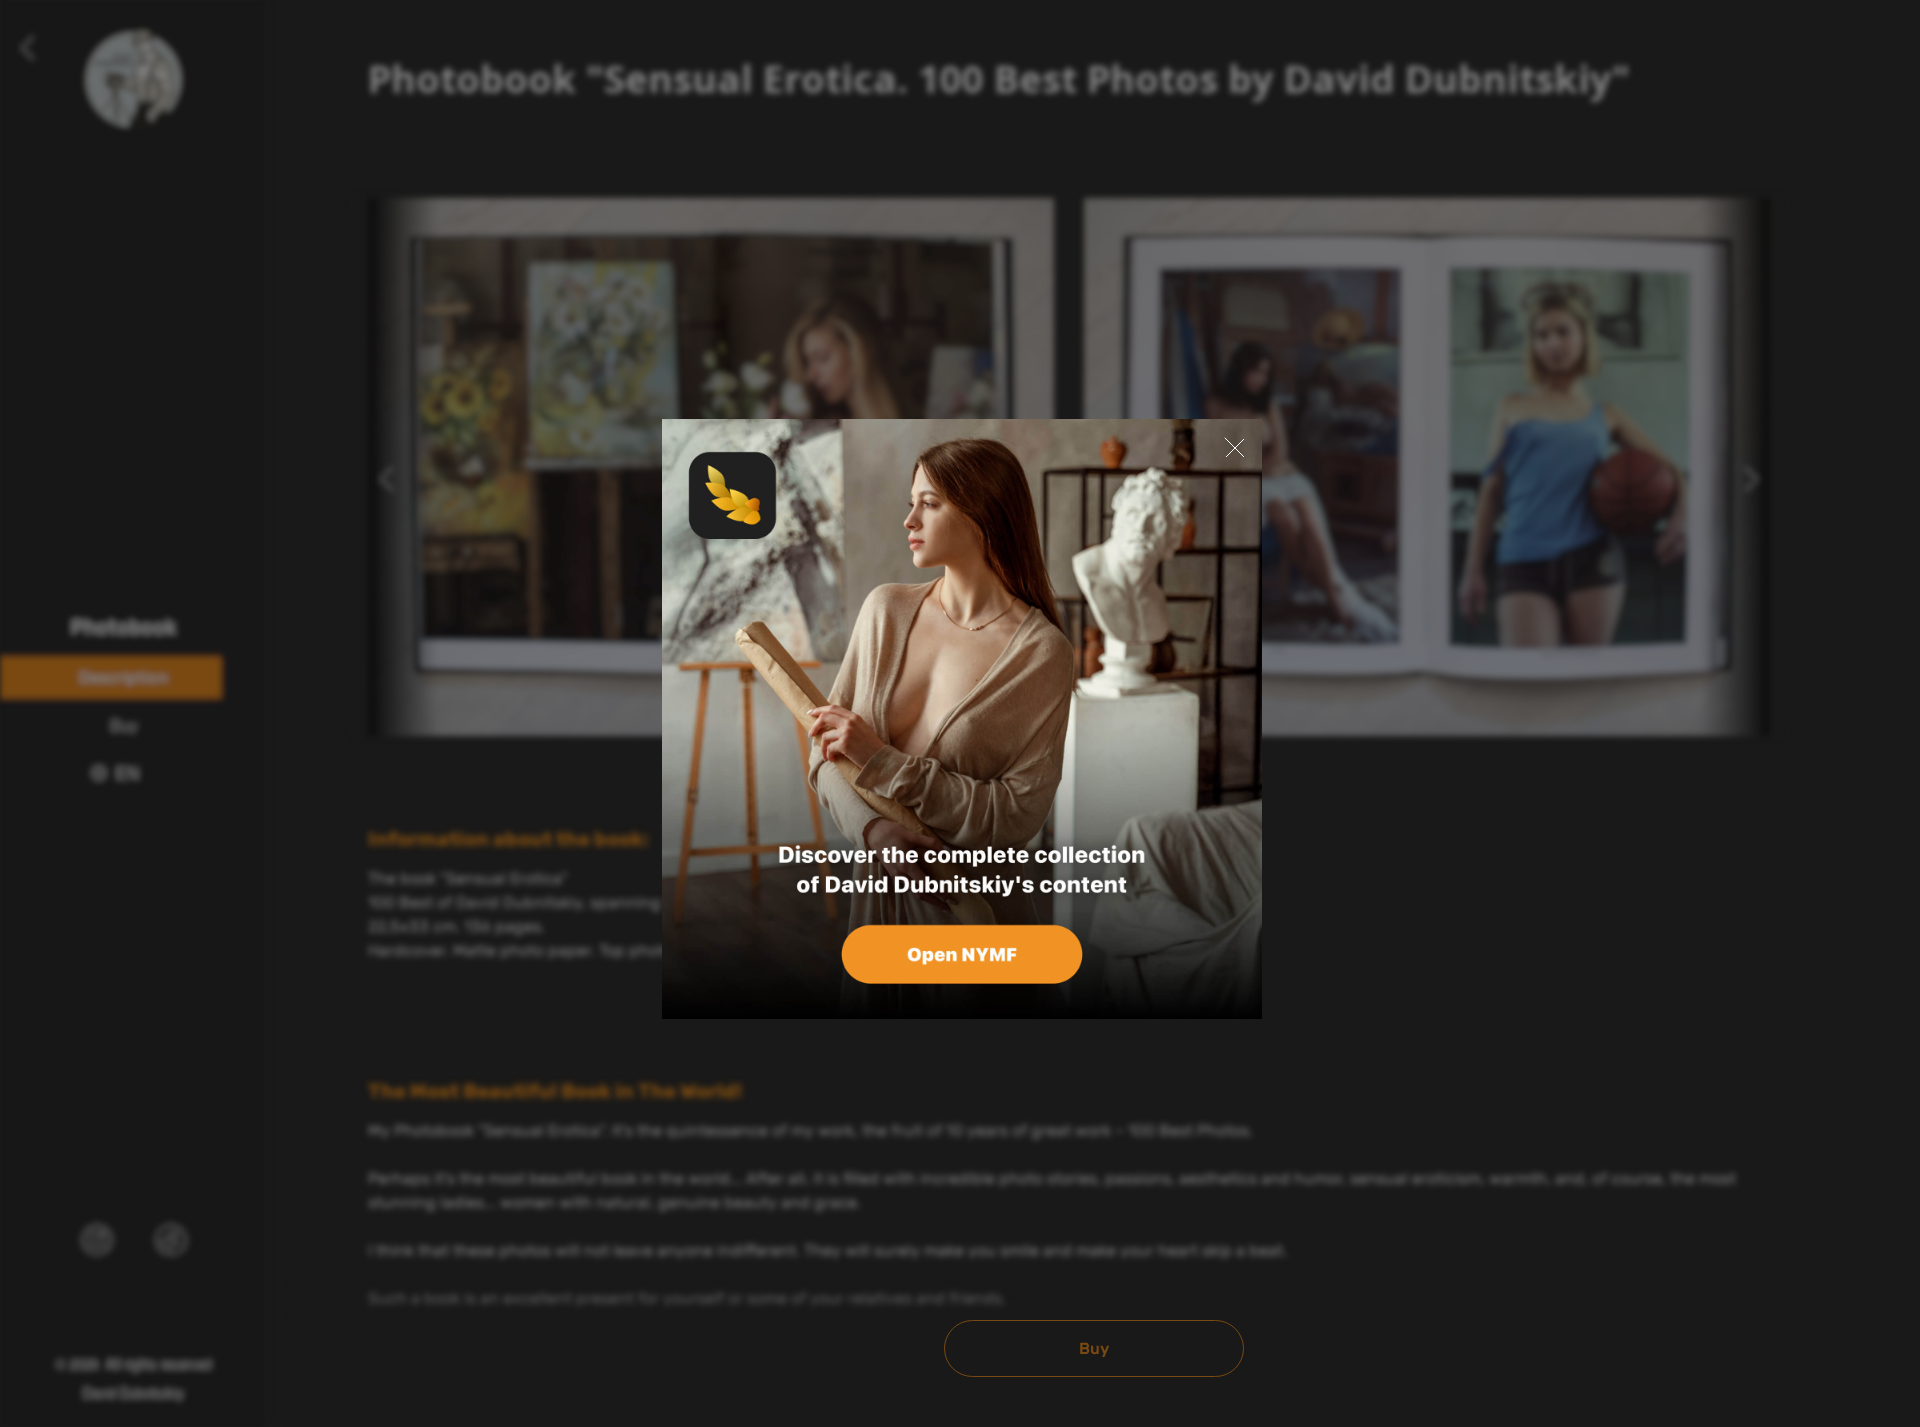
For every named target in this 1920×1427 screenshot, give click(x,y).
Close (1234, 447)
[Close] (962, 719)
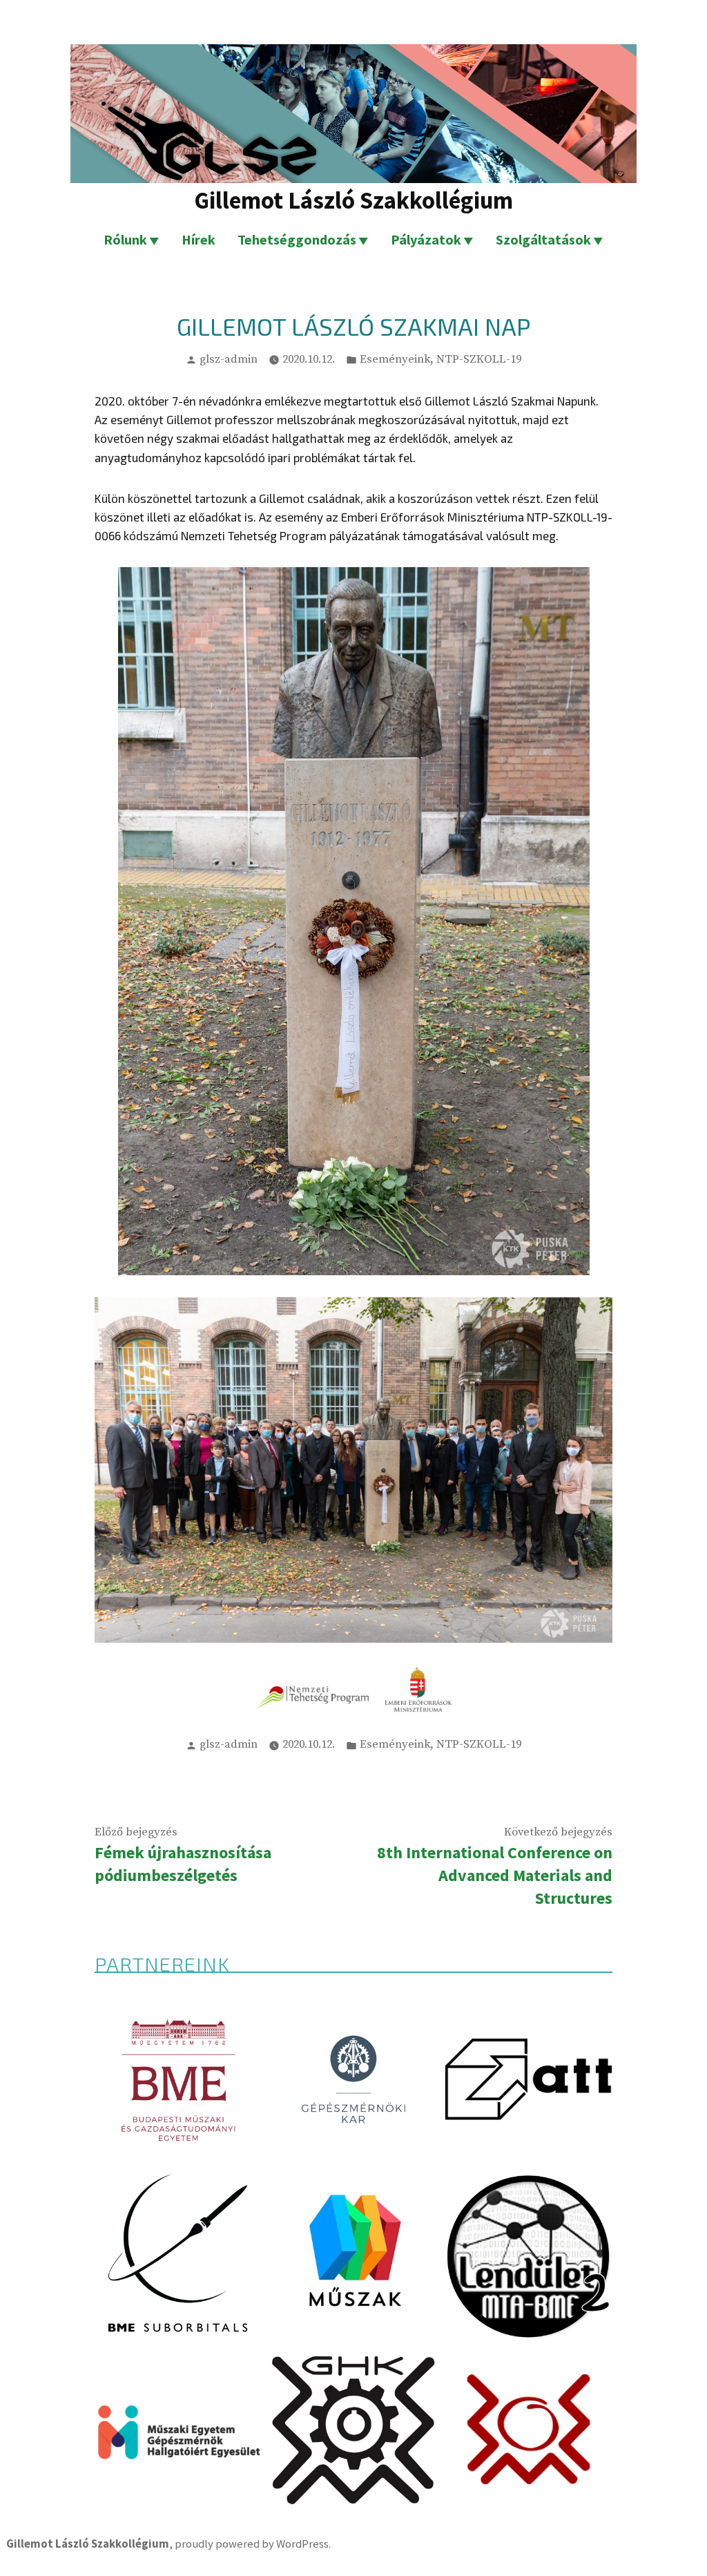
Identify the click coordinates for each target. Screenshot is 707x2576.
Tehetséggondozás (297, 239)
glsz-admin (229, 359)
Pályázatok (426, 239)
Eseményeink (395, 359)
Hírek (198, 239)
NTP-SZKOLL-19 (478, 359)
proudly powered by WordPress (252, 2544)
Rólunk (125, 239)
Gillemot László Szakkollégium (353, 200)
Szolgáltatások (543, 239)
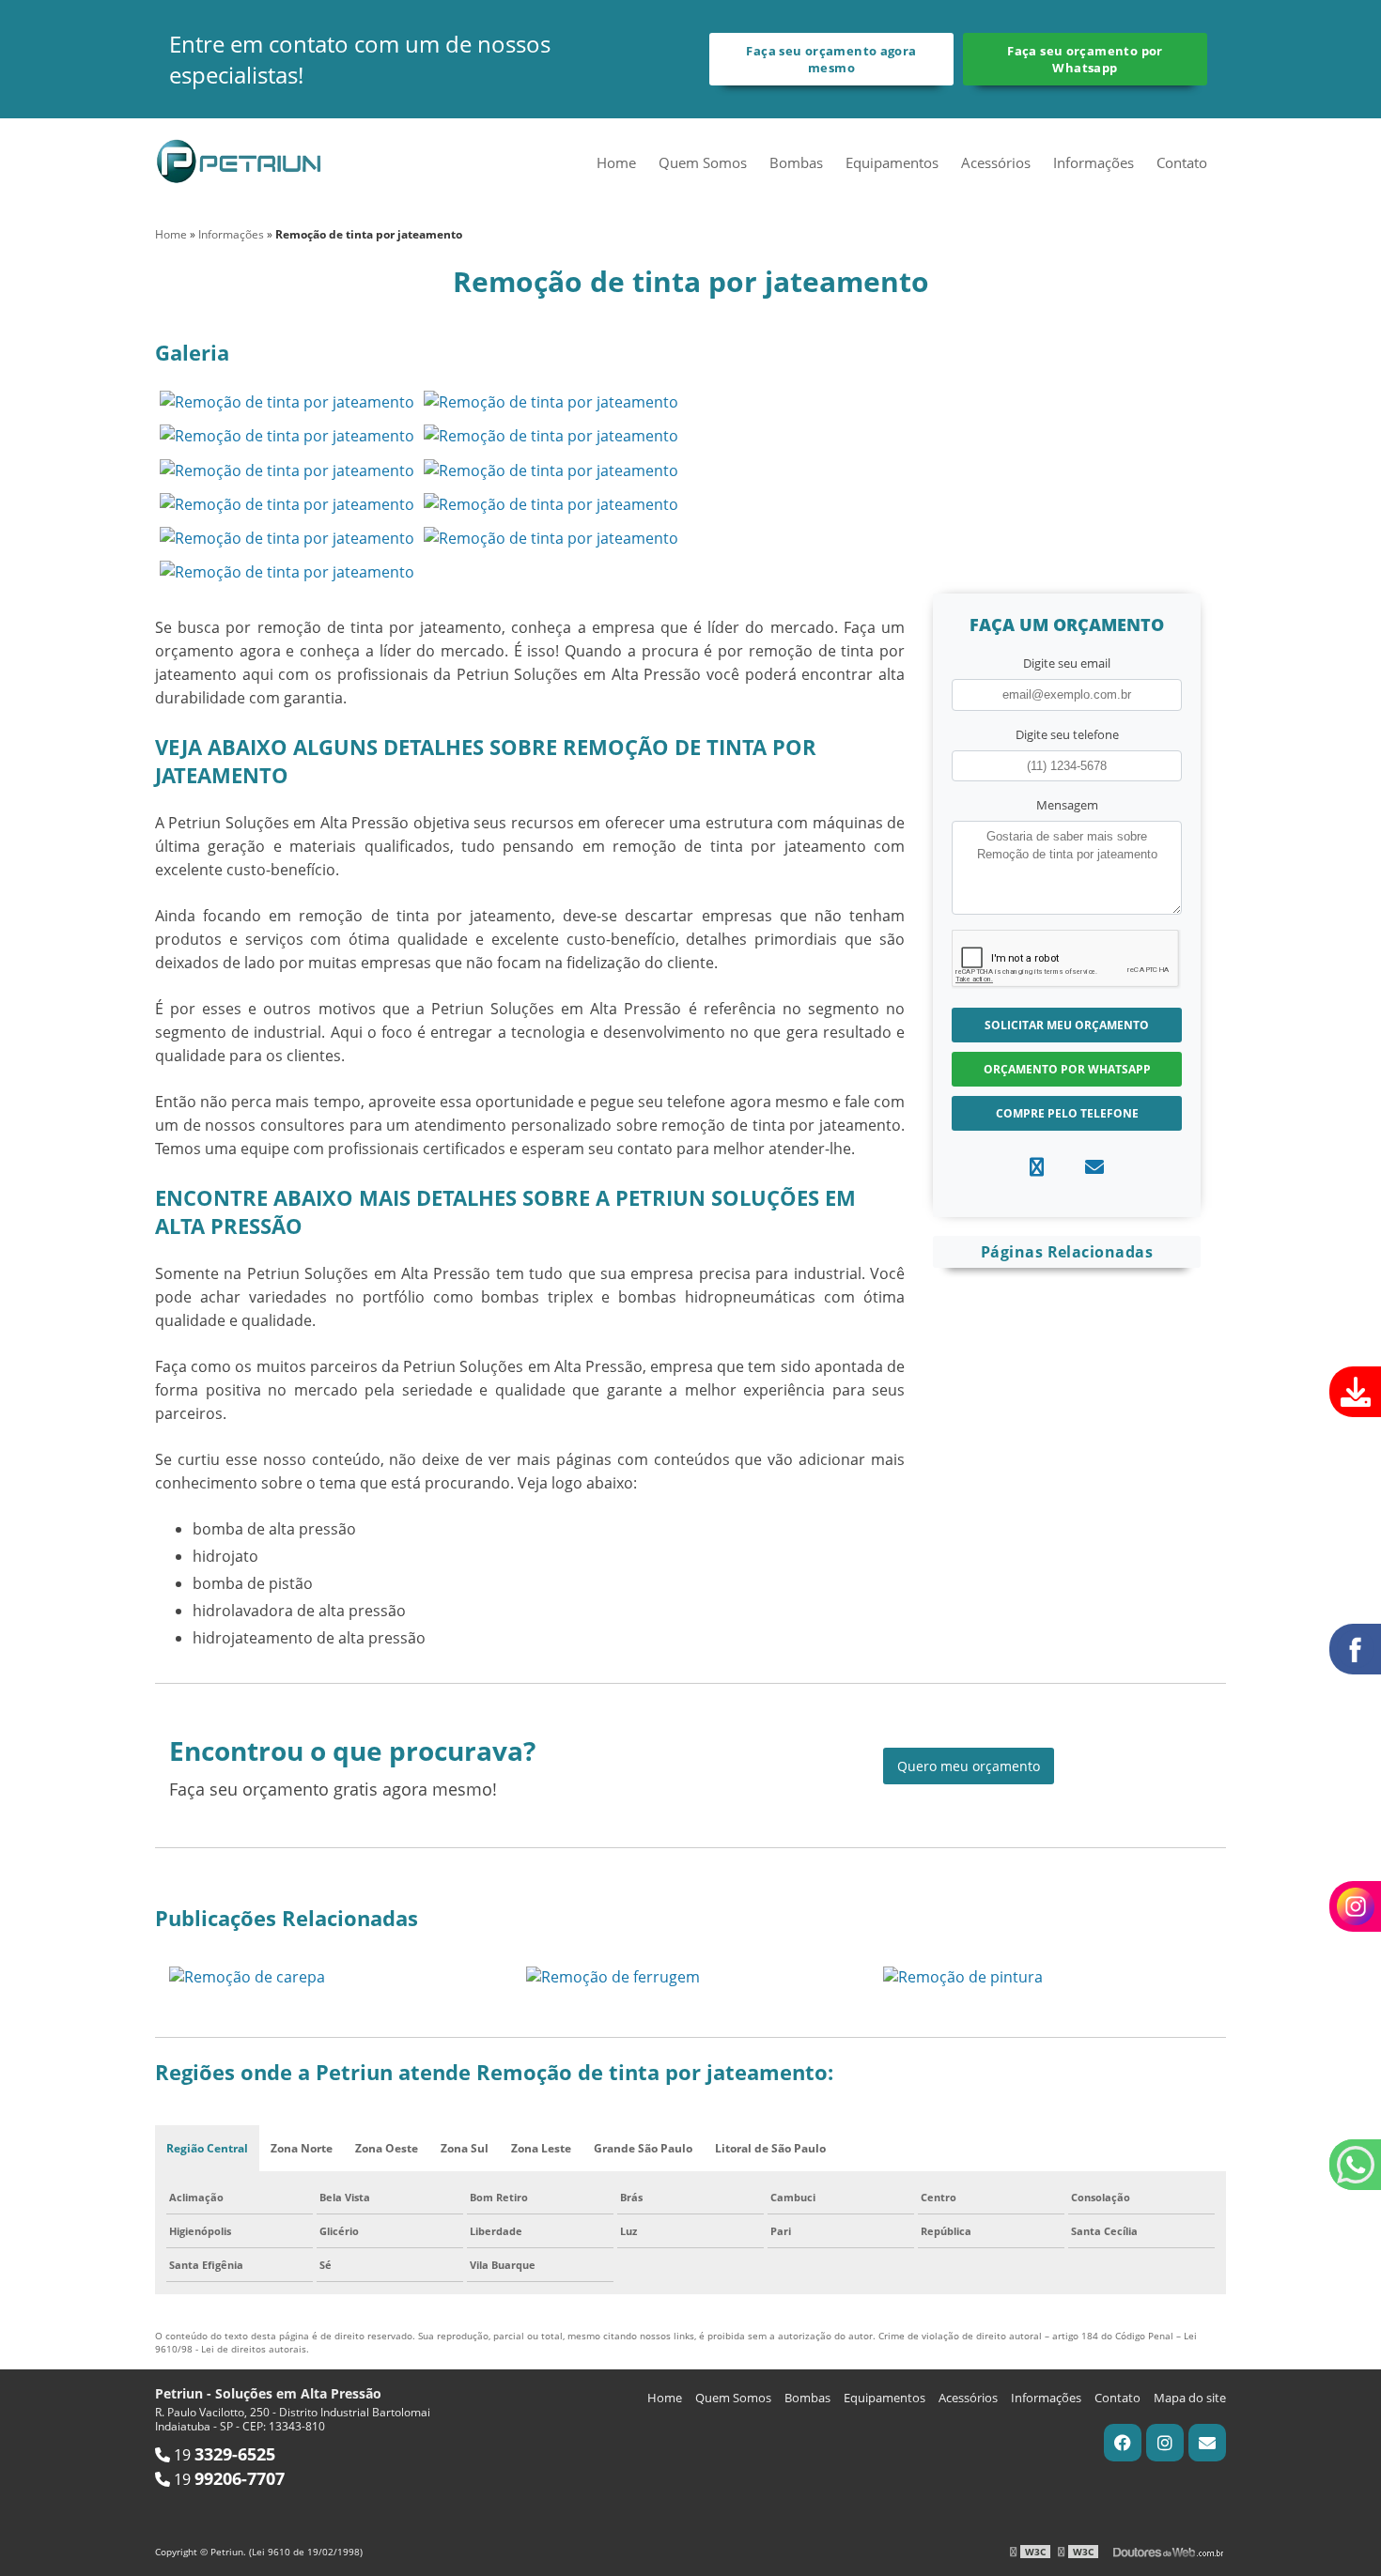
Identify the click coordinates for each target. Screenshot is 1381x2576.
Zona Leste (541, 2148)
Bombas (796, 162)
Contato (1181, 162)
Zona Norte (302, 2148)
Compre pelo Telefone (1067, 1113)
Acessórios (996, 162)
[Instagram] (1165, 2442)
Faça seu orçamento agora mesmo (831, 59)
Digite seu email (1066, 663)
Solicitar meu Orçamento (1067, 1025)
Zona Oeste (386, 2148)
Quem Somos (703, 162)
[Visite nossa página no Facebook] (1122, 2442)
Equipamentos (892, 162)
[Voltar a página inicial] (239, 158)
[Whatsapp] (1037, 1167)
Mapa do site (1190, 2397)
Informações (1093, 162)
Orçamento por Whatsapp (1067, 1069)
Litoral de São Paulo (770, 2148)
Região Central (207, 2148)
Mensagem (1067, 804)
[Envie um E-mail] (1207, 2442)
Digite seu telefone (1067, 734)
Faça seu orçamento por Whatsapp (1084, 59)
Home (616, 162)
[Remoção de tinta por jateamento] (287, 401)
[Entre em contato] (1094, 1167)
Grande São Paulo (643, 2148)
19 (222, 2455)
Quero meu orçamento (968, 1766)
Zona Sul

-=-=-=-=-

Aim of the task:
Could you repeat exactly the lines in the listing above from the one with "[Instagram] (1165, 2442)" down to the one with "[Remoção de tinta por jateamento] (287, 401)"? Include both of those lines.

Result of the exercise:
[Instagram] (1165, 2442)
Faça seu orçamento agora mesmo (831, 59)
Digite seu email (1066, 663)
Solicitar meu Orçamento (1067, 1025)
Zona Oeste (386, 2148)
Quem Somos (703, 162)
[Visite nossa página no Facebook] (1122, 2442)
Equipamentos (892, 162)
[Voltar a página inicial] (239, 158)
[Whatsapp] (1037, 1167)
Mapa do site (1190, 2397)
Informações (1093, 162)
Orçamento por Whatsapp (1067, 1069)
Litoral de São Paulo (770, 2148)
Região Central (207, 2148)
Mensagem (1067, 804)
[Envie um E-mail] (1207, 2442)
Digite seu telefone (1067, 734)
Faça seu orçamento por Whatsapp (1084, 59)
Home (616, 162)
[Remoção de tinta por jateamento] (287, 401)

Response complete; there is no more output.